The pair stepped over the cowering form of Solomon; who curled up and shook
like a pickup turned over in a freeway pileup; engine still chugging aimlessly as it
wobbled on its back like a tortoise stranded by its own absent minded roll down a
slippery dune.
"So what do you reckon; is artificial intelligence intelligence at all?" The
motions of Iron's brain had obviously been put on hold as if in a stasis chamber in a
colorful sci fi tale based on a light fantastic skipping spacecraft; it was almost as if he
had forgotten the entire ordeal they had just participated in. "In conclusion, the most
accurate indication of intelligence is understanding. Some people say computers can
understand some things. They can understand numbers, for example. But are we
mistaking understanding numbers for just knowing a lot about them? Can a computer
totally comprehend the number three, for example? It can recognize the figure on
paper, it knows that three times three equals nine and that one plus two equals three...."
"But...."
"But the concept 'three' has a calculable reality.

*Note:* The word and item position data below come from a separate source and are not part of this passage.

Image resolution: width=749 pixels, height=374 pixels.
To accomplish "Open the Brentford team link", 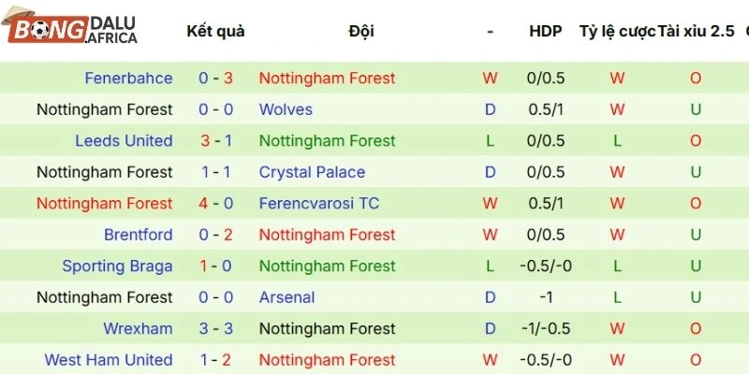I will point(138,235).
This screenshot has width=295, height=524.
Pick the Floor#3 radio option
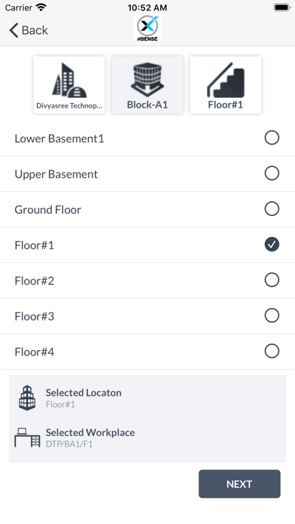click(x=272, y=315)
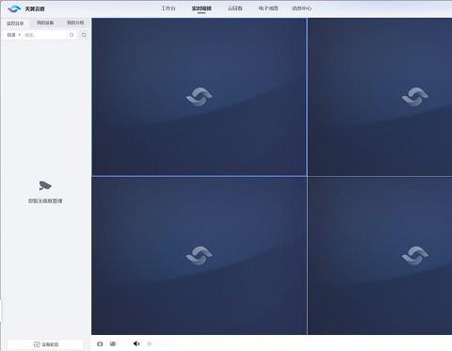
Task: Open the 消息中心 tab
Action: (301, 8)
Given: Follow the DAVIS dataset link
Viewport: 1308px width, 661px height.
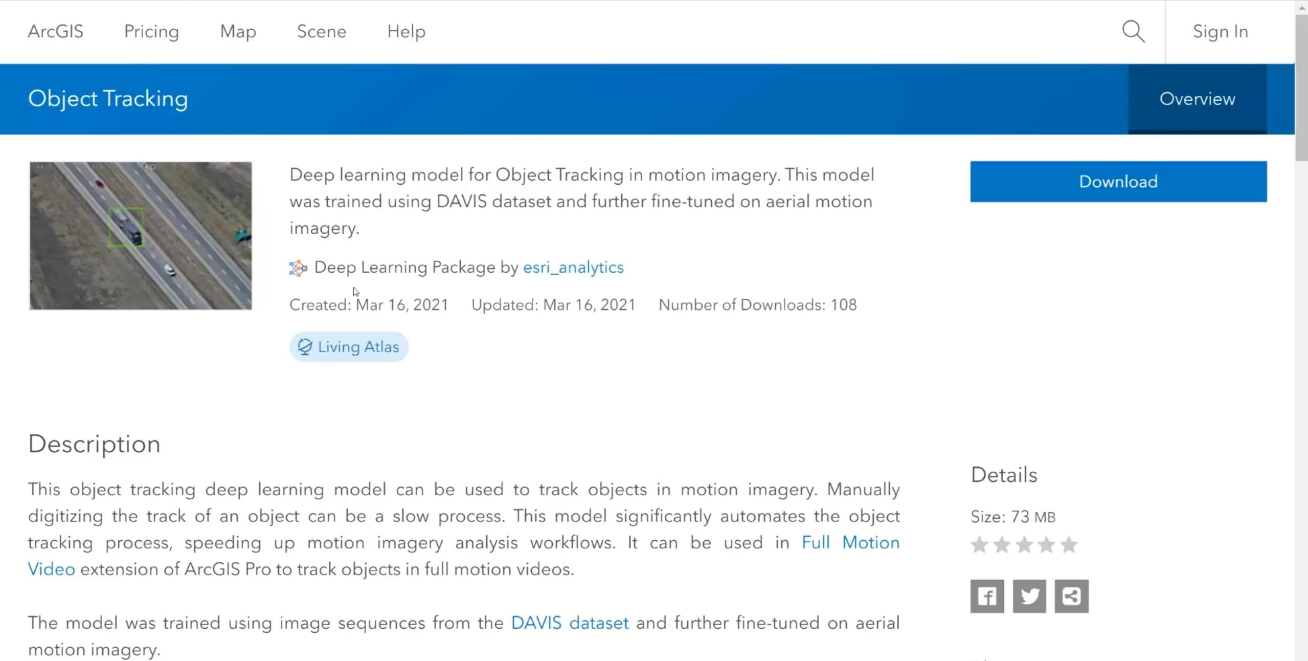Looking at the screenshot, I should tap(570, 623).
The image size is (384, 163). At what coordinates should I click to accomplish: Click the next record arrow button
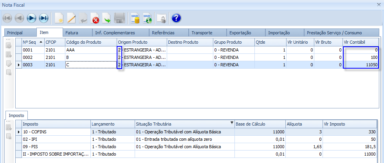tap(32, 18)
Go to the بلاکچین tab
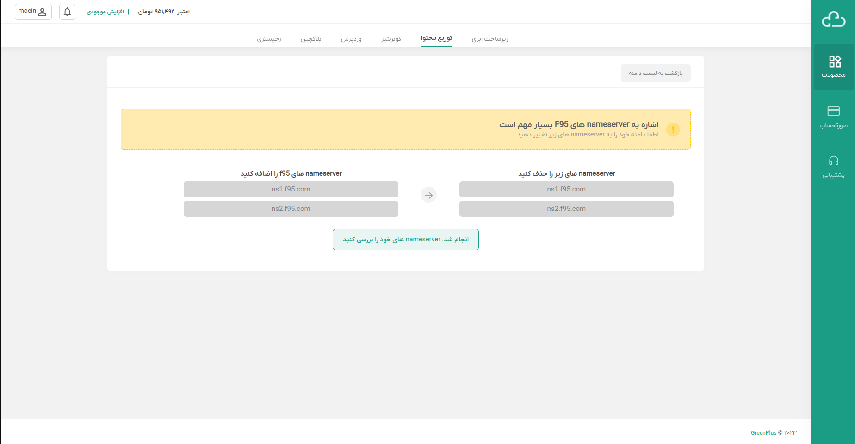Viewport: 855px width, 444px height. coord(311,39)
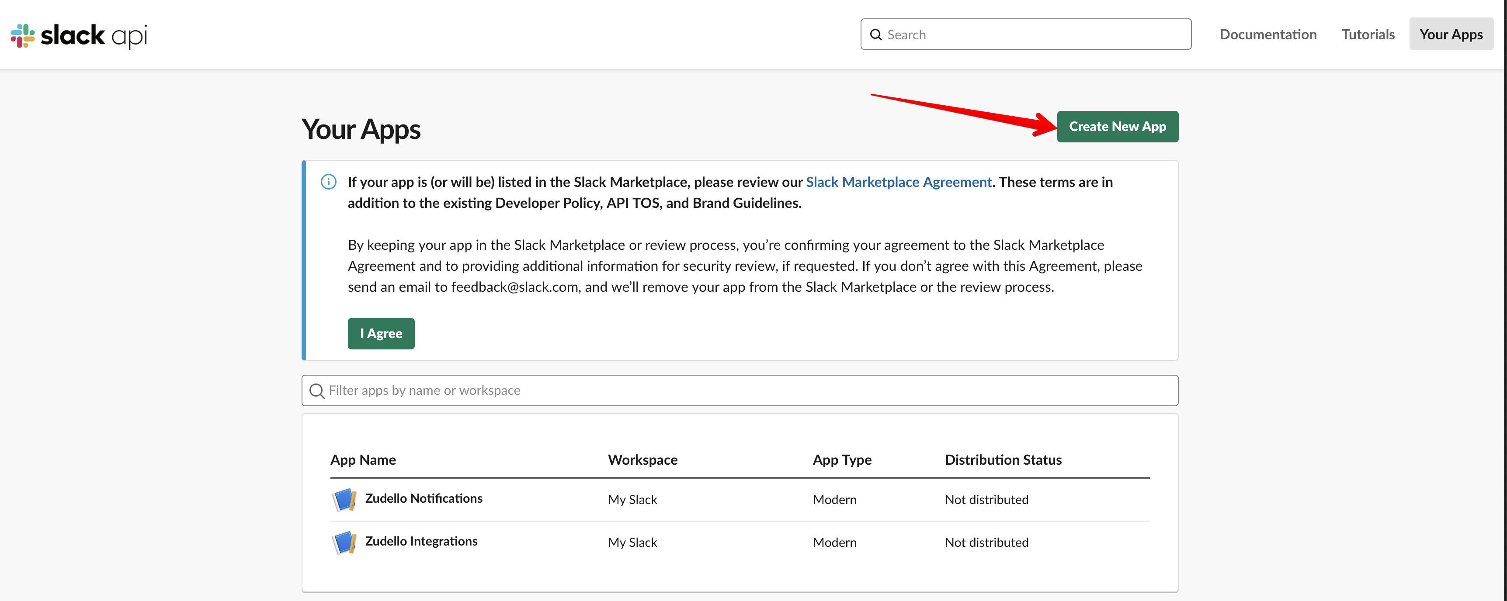Image resolution: width=1507 pixels, height=601 pixels.
Task: Click the App Name column header
Action: tap(363, 460)

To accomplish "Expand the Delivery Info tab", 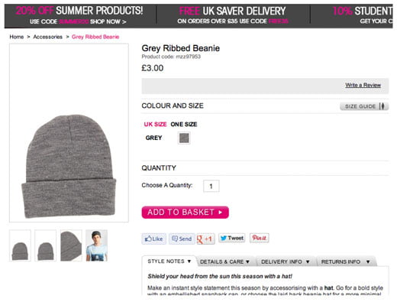I will 286,261.
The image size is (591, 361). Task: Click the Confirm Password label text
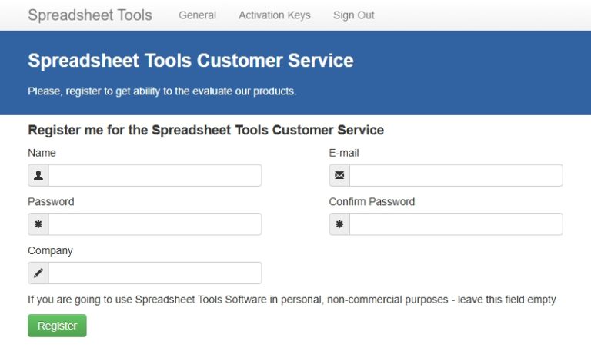point(372,202)
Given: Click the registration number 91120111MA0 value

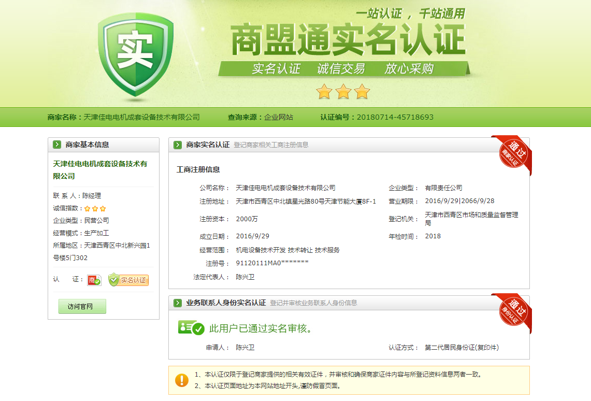Looking at the screenshot, I should click(x=272, y=263).
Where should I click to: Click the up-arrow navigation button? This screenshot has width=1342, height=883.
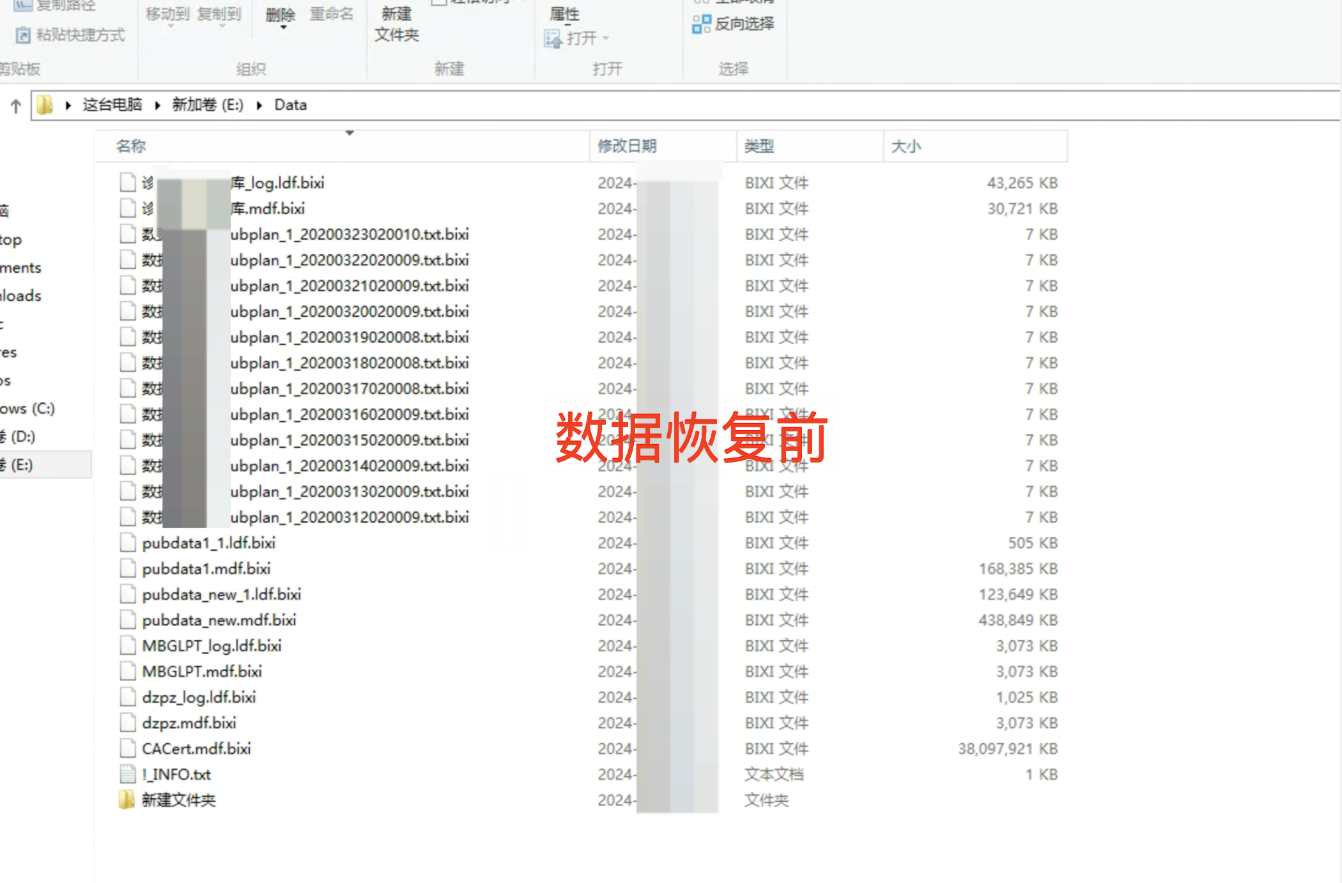(x=16, y=105)
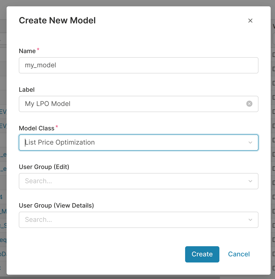This screenshot has width=275, height=279.
Task: Click the red required asterisk beside Name
Action: click(38, 50)
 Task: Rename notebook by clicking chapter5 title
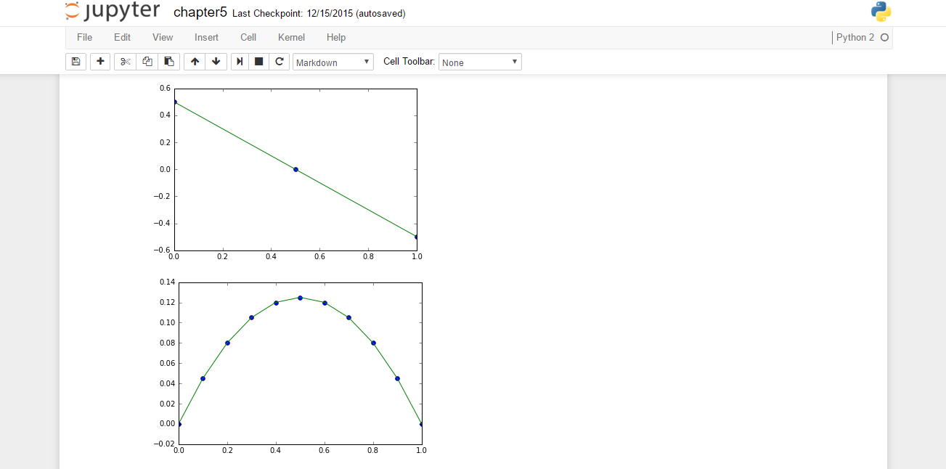[200, 13]
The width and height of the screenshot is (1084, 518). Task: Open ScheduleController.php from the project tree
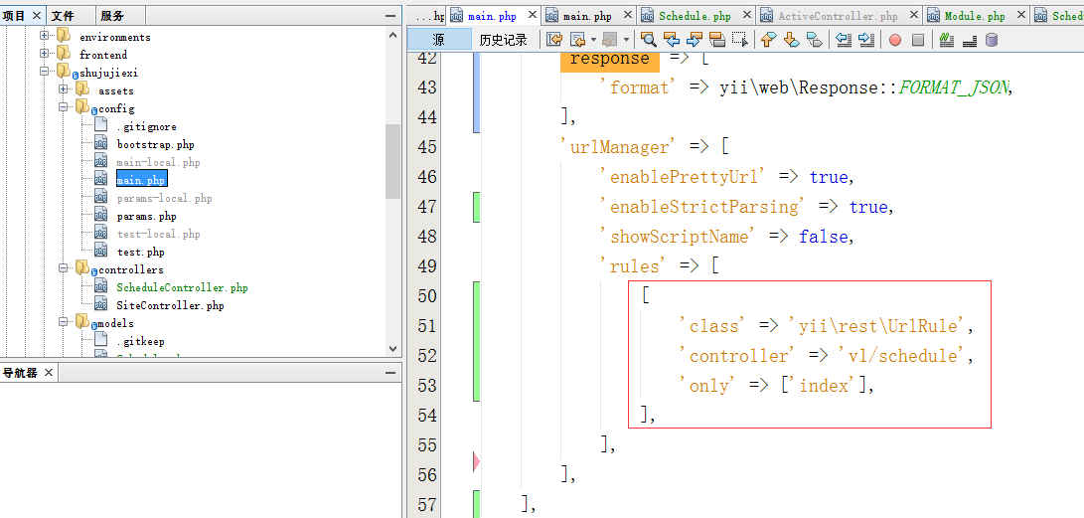click(x=182, y=287)
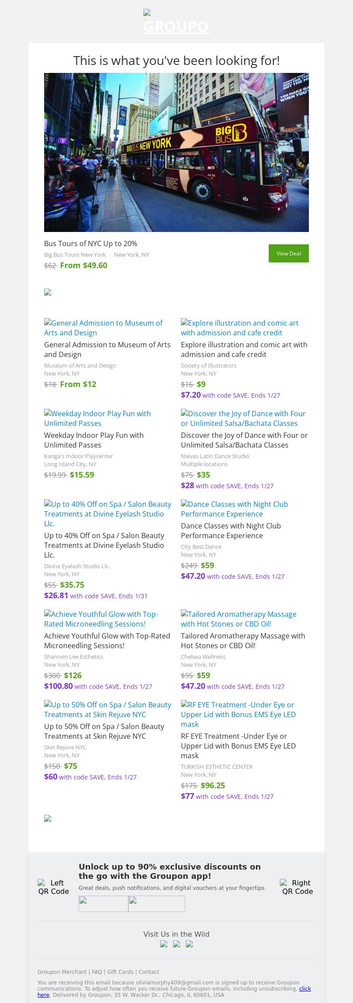Click the 'click here' unsubscribe link
Viewport: 353px width, 1003px height.
click(305, 988)
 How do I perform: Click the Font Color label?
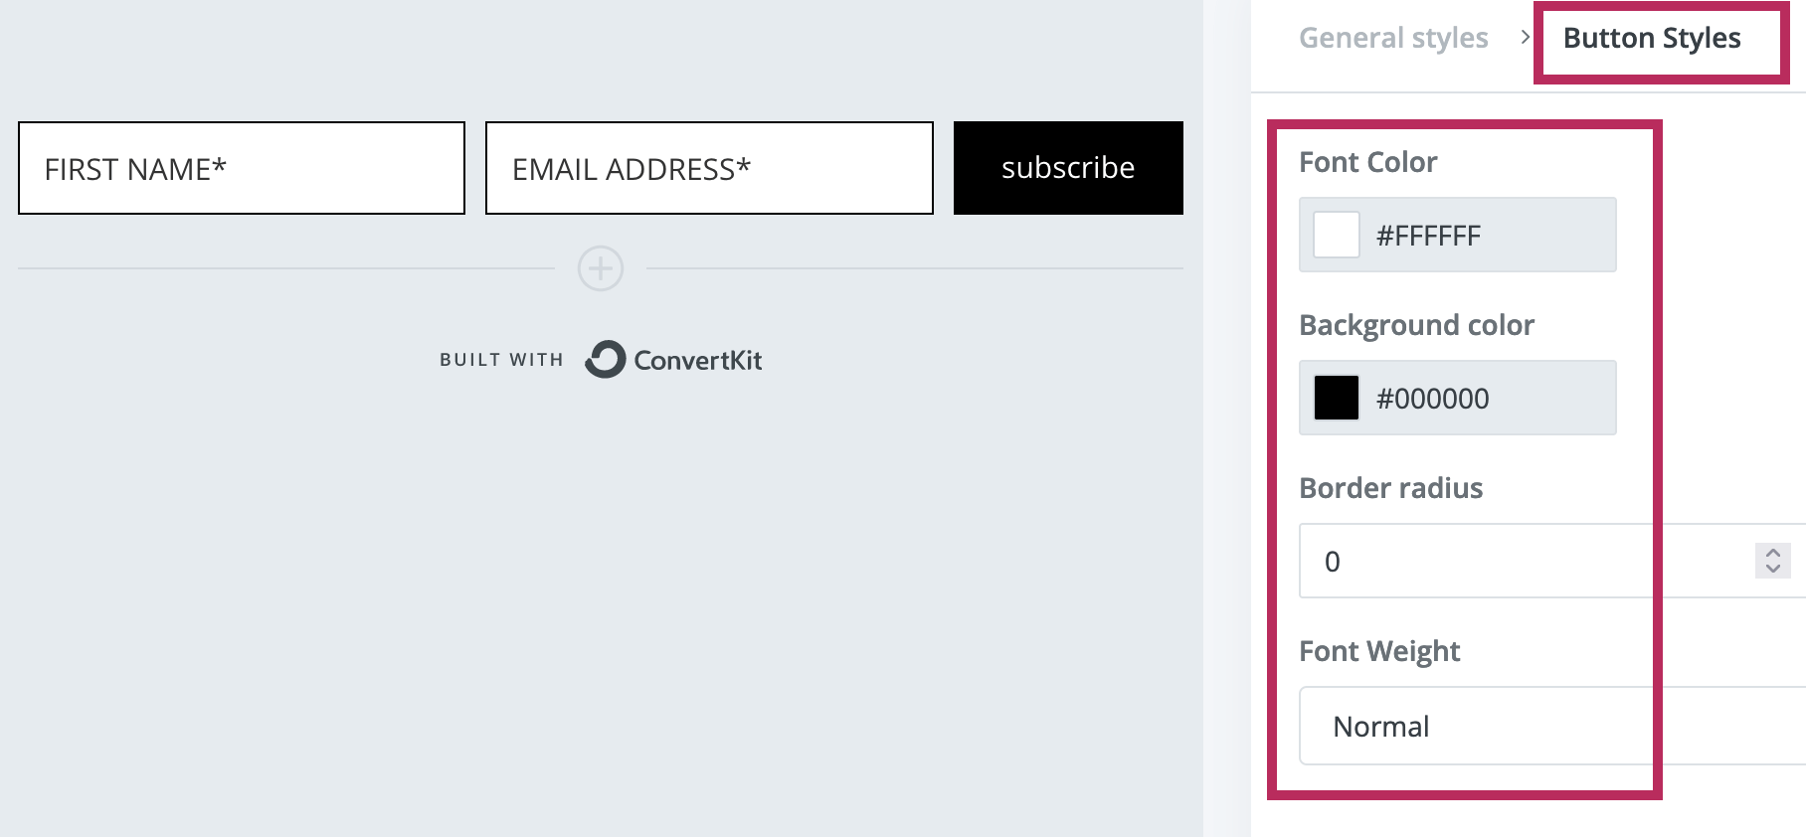pos(1367,162)
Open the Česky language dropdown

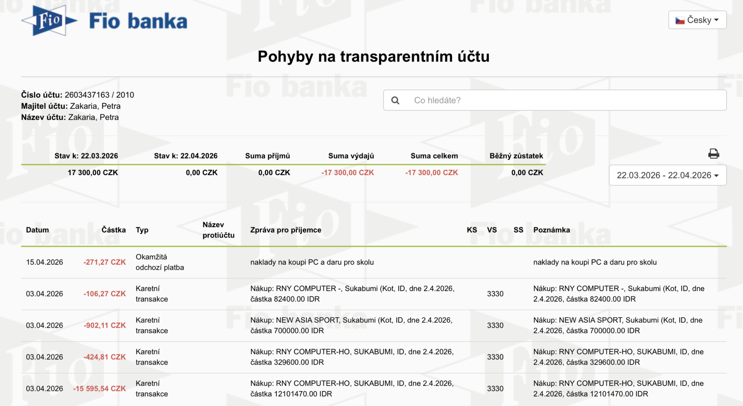click(697, 20)
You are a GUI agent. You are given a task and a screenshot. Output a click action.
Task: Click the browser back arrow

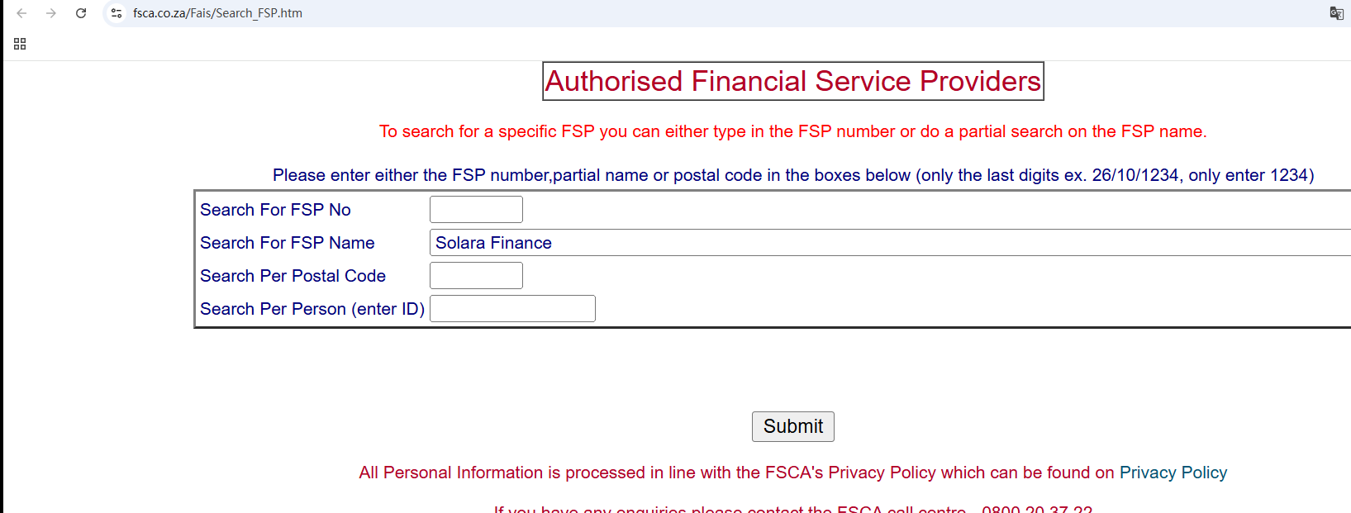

It only exists in a calculable sense.
'Three' is a unit of measurement, and as such computers; who are notoriously good at
measuring things; can utilize it well."
"But expertise doesn't necessarily indicate understanding."
"Knowledge and knowing are two different things." They had successfully blazed past
this atrocious ambush like a samurai sword through young bamboo and leaving the
temperate 'paradise' looking like a towering twister had run through it unfettered and
undeterred and ventured back out into the comparable barbecue of the sun doused
streets of the industrial sector. "However, they can't comprehend what something
means; what it's worth and how it feels to know it; to hold it. Even if a computer had
that information, it wouldn't care, because it wouldn't understand the value of things."
"And information is never enough."
"Only when we're talking about a concrete reality. But there are greater realities. We all
know people feel and machines don't, right? That's the first distinction and it's the most
important one we all accept. You can quantify a thing without ever considering
quality."
"How long is a piece of string, right?"
"The difference between us and machines is that machines are a collection of mechanics
and operations that whiz around and cause action, whereas we are a collection of
similar things that cause similar actions but on top of that we're also an immaterial
presence which lords over the whole thing, and is more 'us' than the sum of our parts.
Computers think. We think and understand. Computers react. We react and feel."